Of all the entries below, retype only the lines from the one with "Where should I" through the one with "Click the How Long Do Ford Vehicles headline", exactly as they appear.

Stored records
*-*-*

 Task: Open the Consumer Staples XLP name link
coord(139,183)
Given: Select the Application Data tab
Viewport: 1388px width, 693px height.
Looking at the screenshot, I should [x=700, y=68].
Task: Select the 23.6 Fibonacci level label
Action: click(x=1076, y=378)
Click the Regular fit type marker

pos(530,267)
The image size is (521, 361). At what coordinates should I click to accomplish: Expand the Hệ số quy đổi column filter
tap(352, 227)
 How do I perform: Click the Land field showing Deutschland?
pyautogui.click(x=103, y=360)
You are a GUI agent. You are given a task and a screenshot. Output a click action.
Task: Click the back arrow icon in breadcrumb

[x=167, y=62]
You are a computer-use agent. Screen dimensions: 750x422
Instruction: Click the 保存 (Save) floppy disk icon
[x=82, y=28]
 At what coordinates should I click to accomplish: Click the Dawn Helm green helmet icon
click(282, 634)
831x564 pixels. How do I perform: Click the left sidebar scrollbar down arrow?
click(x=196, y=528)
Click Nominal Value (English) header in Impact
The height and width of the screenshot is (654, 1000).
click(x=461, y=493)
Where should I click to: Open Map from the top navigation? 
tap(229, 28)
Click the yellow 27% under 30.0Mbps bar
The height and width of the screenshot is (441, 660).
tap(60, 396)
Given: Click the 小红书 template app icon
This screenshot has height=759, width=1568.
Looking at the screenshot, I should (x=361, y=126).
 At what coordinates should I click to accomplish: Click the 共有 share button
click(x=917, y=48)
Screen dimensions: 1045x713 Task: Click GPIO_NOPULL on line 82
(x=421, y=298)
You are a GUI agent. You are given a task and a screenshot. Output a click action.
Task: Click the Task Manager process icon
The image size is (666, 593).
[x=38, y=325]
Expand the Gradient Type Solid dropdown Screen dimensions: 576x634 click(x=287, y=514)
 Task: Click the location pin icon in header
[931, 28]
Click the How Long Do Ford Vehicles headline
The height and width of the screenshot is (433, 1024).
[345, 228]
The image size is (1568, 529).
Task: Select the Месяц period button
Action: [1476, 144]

*-*-*

▶ [Solution below]:
Where should I click to: Open Map from the top navigation? 
tap(229, 28)
Click the yellow 27% under 30.0Mbps bar
The height and width of the screenshot is (441, 660).
tap(60, 396)
Given: Click the 小红书 template app icon
This screenshot has height=759, width=1568.
Looking at the screenshot, I should (x=361, y=126).
 At what coordinates should I click to accomplish: Click the 共有 share button
click(x=917, y=48)
Screen dimensions: 1045x713 Task: Click GPIO_NOPULL on line 82
(x=421, y=298)
You are a GUI agent. You are given a task and a screenshot. Output a click action.
Task: Click the Task Manager process icon
The image size is (666, 593).
[x=38, y=325]
Expand the Gradient Type Solid dropdown Screen dimensions: 576x634 click(x=287, y=514)
 Task: Click the location pin icon in header
[931, 28]
Click the How Long Do Ford Vehicles headline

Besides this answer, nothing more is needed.